Hypothesis testing gives you a structured way to answer the question: does my sample data provide enough evidence to challenge a claim about a population? That "claim" is your null hypothesis, and the entire process revolves around deciding whether to reject it or not.

This section covers how to set up hypotheses, calculate the right test statistic, and interpret your results using p-values and significance levels.

Formulation of Hypotheses

Every hypothesis test starts with two competing statements about a population parameter (either a mean $\mu$ or a proportion $p$ ).

Null hypothesis ( $H_0$ ): This is the "nothing special is happening" claim. It states that the population parameter equals a specific value. You assume it's true unless the data gives you strong evidence against it.

Single mean: $H_0: \mu = \mu_0$
Single proportion: $H_0: p = p_0$

Alternative hypothesis ( $H_a$ ): This is what you're trying to find evidence for. It contradicts the null and can take three forms:

Left-tailed: $H_a: \mu < \mu_0$ or $H_a: p < p_0$ (you suspect the true value is less than the claimed value)
Right-tailed: $H_a: \mu > \mu_0$ or $H_a: p > p_0$ (you suspect the true value is greater than the claimed value)
Two-tailed: $H_a: \mu \neq \mu_0$ or $H_a: p \neq p_0$ (you suspect the true value is different in either direction)

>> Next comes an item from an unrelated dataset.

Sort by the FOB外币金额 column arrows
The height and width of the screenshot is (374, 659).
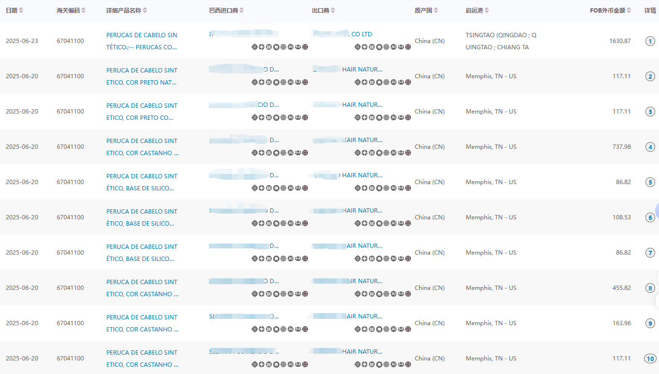[x=629, y=11]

The direction of your alternative hypothesis depends on the research question. For example, if a company claims its light bulbs last 1,000 hours and you think they last less, that's a left-tailed test.

Formulation of hypotheses, Hypothesis Testing (3 of 5) | Concepts in Statistics

Calculation of Test Statistics

The test statistic measures how far your sample result is from the hypothesized value, in standardized units. A larger test statistic means your sample is further from what the null hypothesis predicts.

Which formula do you use?

Z-test for a single mean (use when population standard deviation $\sigma$ is known):

$z = \frac{\bar{x} - \mu_0}{\sigma / \sqrt{n}}$

where $\bar{x}$ is the sample mean, $\mu_0$ is the hypothesized mean, $\sigma$ is the population standard deviation, and $n$ is the sample size.

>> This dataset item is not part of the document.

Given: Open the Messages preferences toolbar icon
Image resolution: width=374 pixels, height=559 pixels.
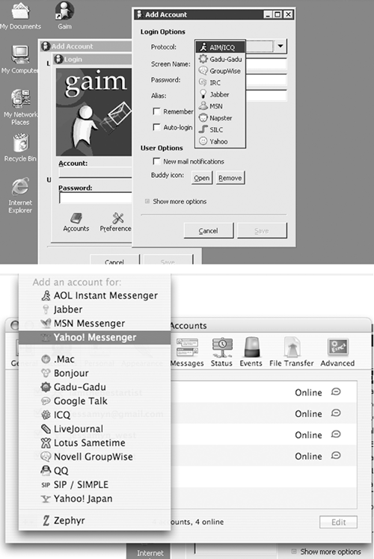Looking at the screenshot, I should (187, 348).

T-test for a single mean (use when $\sigma$ is unknown and you estimate it with the sample standard deviation $s$ ):

$t = \frac{\bar{x} - \mu_0}{s / \sqrt{n}}$

This uses the t-distribution with $n - 1$ degrees of freedom instead of the standard normal.

Z-test for a single proportion:

$z = \frac{\hat{p} - p_0}{\sqrt{p_0(1 - p_0) / n}}$

where $\hat{p}$ is the sample proportion and $p_0$ is the hypothesized proportion. Notice the denominator uses $p_0$ (the hypothesized value), not $\hat{p}$ .

Finding the p-value:

The p-value is the probability of getting a test statistic as extreme as (or more extreme than) what you observed, assuming the null hypothesis is true. A small p-value means your data would be unlikely if $H_0$ were true.

How you calculate it depends on the tail direction:

Left-tailed: p-value = $P(Z < z)$ or $P(T < t)$
Right-tailed: p-value = $P(Z > z)$ or $P(T > t)$
Two-tailed: p-value = $2 \times P(Z > |z|)$ or $2 \times P(T > |t|)$

For z-tests, you use the standard normal distribution table. For t-tests, you use the t-distribution table with $n - 1$ degrees of freedom.

Critical value approach (alternative to p-values):

Instead of computing a p-value, you can find the critical value that marks the boundary of the rejection region. If your test statistic falls in the rejection region (beyond the critical value), you reject $H_0$ . Both approaches always give the same conclusion.

Formulation of hypotheses, Introduction to Hypothesis Testing | Concepts in Statistics

Interpretation of Hypothesis Tests

Significance level ( $\alpha$ ): This is the threshold you set before collecting data. It represents the probability of making a Type I error, which means rejecting $H_0$ when it's actually true. Common choices are 0.01, 0.05, and 0.10.

The decision rule is straightforward:

If p-value $\leq \alpha$ : Reject $H_0$ . There is sufficient evidence to support the alternative hypothesis.
If p-value $> \alpha$ : Fail to reject $H_0$ . There is not enough evidence to support the alternative hypothesis.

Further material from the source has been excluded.